FOGO DELICADO
Acendem-se os fogos do bairro Santa Mônica. As primeiras luzes dos postes, as mil churrasqueiras fumegantes, o forno de barro das pizzarias. As lanhouses e casas de videogame revelando a expressão contrita dos meninos com joystick na mão - os olhos refletindo a fogueira de elétrons que é o monitor diante do qual estão sentados.
Passear pelo bairro Santa Mônica, quando cai a noite, é transitar por entre incêndios. Isso pra não falar nos incêndios vespertinos. Porque a nudez, aqui, é praticada com requinte. Nem na África deve haver tantas meninas bonitas. É que o pessoal do bairro se veste com toda a sofisticação do mundo: o pessoal sabe se vestir justamente porque sabe se despir. Dou notícia também que os meninos são bonitos. Arrastam o chinelo no chão com malemolência, uma ou outra medalha de rapper sobre o peito. E toda gentileza e cortesia no trato.

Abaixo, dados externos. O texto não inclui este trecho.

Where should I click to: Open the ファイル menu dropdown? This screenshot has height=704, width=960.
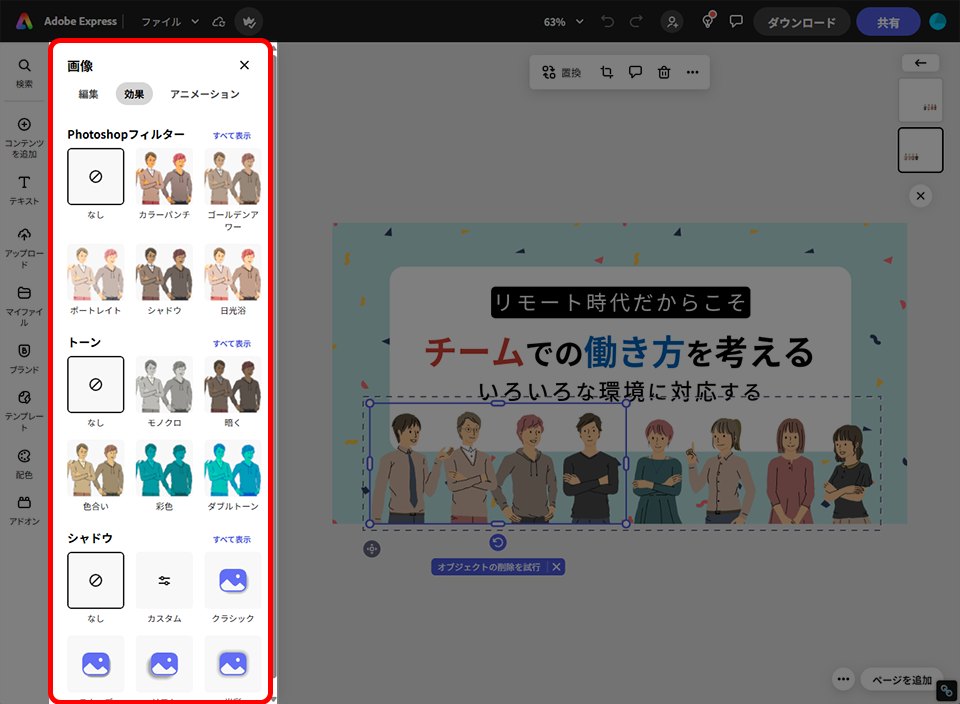[169, 21]
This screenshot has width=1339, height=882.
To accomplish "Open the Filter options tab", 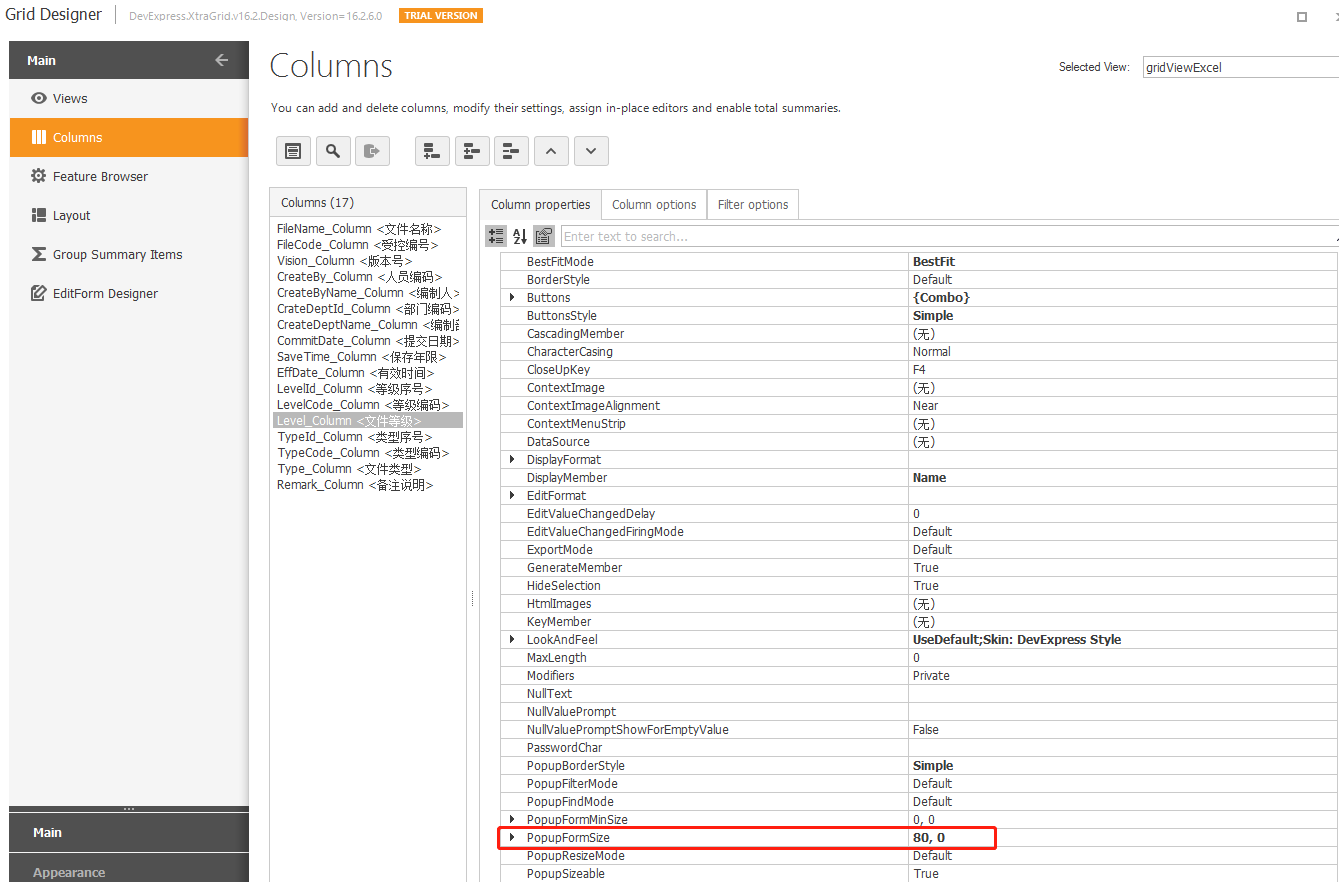I will 752,204.
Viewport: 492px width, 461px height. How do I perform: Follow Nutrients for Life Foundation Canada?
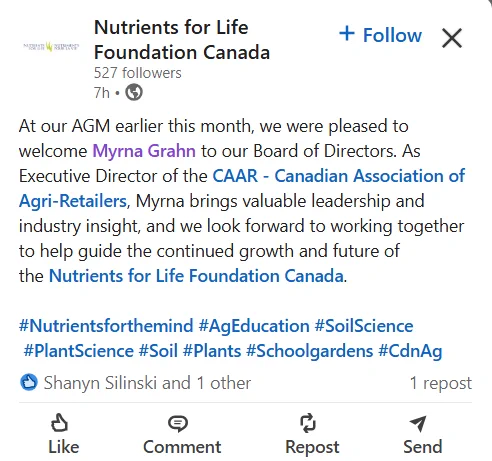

Assim é o bairro Santa Mônica: um ambiente de vivências estéticas. Um bairro em erupção. Uberlândia inteira é assim? Certamente. Uberlândia revela belezas de que até (e principalmente) os uberlandeses duvidam.
E foi numa dessas madrugadas em que passeava pelo bairro que me vi de repente adentrado no Bar do Seu Eurípedes – o Soripim, ali da Belarmino, antiga 4. Meu velho amigo, o professor Joel, com cabelo de pianista louco, dedilhava seu violão de 7 cordas, na companhia de um grupo de músicos inacreditáveis. Abri uma exceção ao meu regime de abstenção de álcool, pedi uma cerveja, estacionei ao lado do balcão, para ouvir o repertório do Joel e sua turma. Lados B de Noel Rosa, Nelson Cavaquinho. O melhor da nossa cultura brasileira sendo festejado ali, despretensiosamente, no bar do Soripim, no Santa Mônica.
Até que um evento colocou mais lenha na fogueira. Duas musas - já senhoras - triunfalmente, postam-se na porta do estabelecimento. Com toda elegância, pedem licença. O grupo de músicos festeja a chegada. Já a próxima canção conta com o solo vocal de uma das damas. Fascinação: “Os sonhos mais lindos/ Sonhei”. A parceira, como que embalada pelo espírito da música, baila de um lado para o outro do salão. De repente, solta a voz. A casa cai. Não pode haver canto mais bonito. Há regozijo na expressão dos outros cantores. Olho para um, olho para outro, percebo a grandeza do momento. Muita festa entre os olhares.
A porta do bar está semiaberta. É possível ver o frio lá fora, pelo timbre envernizado do incêndio das luzes de mercúrio. O Santa Mônica é um bairro que se consome num fogo delicado.